“Bobbio’s Hail Mary” (“L’avemaria di Bobbio”)
Translated by Marella Feltrin-Morris
How to cite this work:
Pirandello, Luigi. “Bobbio’s Hail Mary” (“L’avemaria di Bobbio”), tr. Marella Feltrin-Morris. In Stories for a Year, eds. Lisa Sarti and Michael Subialka, Digital Edition, www.pirandellointranslation.org, 2021.
This story was originally published in the newspaper Corriere della Sera (February 21, 1912) and then included in the Collection A Prancing Horse (La rallegrata) in the initial set of volumes of Stories for a Year issued in 1922.
This brief short story features strong elements of Pirandello’s typical humor (umorismo), a form of irony that in this case turns a toothache into an occasion for philosophical speculation. The story also dramatizes the idea that arcane forces may rule our lives, a theme that recurs in other works by Pirandello, including in his earlier novel, The Late Mattia Pascal (Il fu Mattia Pascal, 1904) and a late play, We Don’t Know How (Non si sa come, 1934). In the story’s plot, a notary, Bobbio, refuses to give in to superstition by acknowledging that his toothache has been cured thanks to having prayed a Hail Mary at a roadside shrine. The toothache thus becomes a metaphorical scale to weigh Bobbio’s skepticism against the apparent miracle. References to Saint Augustine and Montaigne shift the conversation towards a philosophical reflection on religious belief and the protagonist’s existential crisis as he questions his own faith. Other short stories with similar themes and reflections include “The Wax Madonna” (“La Madonnina”) and “Chants the Epistle” (“Canta l’epistola”), another story included in the same Collection, A Prancing Horse.
The Editors
A very peculiar event happened many years ago to Marco Saverio Bobbio, one of the most esteemed notaries in Richieri. [1]

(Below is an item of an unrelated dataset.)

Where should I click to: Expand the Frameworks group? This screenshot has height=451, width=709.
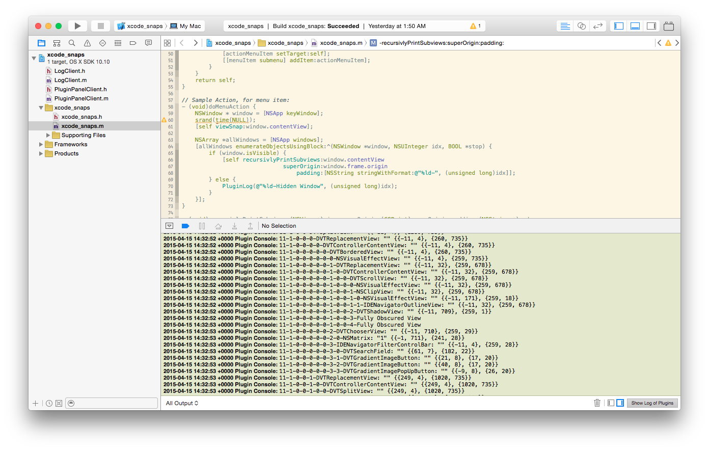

During the little free time that his profession afforded him, he had always taken delight in philosophy. He had read many books of both ancient and contemporary philosophy, some of them even more than once, and he had pondered them at great depth.
Unfortunately, Bobbio had, in his mouth, more than a few bad teeth. And nothing, in his mind, predisposed a person to the study of philosophy better than a toothache. Every philosopher, according to him, must have at least one bad tooth. Schopenhauer, for sure, had more than one. [2]
Toothache, philosophy. And philosophy, little by little, had caused him to lose his faith, which had been most fervent when Bobbio was a little boy and used to go to Mass every morning with his mom and take the Holy Communion every Sunday in the little church of Badiola al Carmine. [3]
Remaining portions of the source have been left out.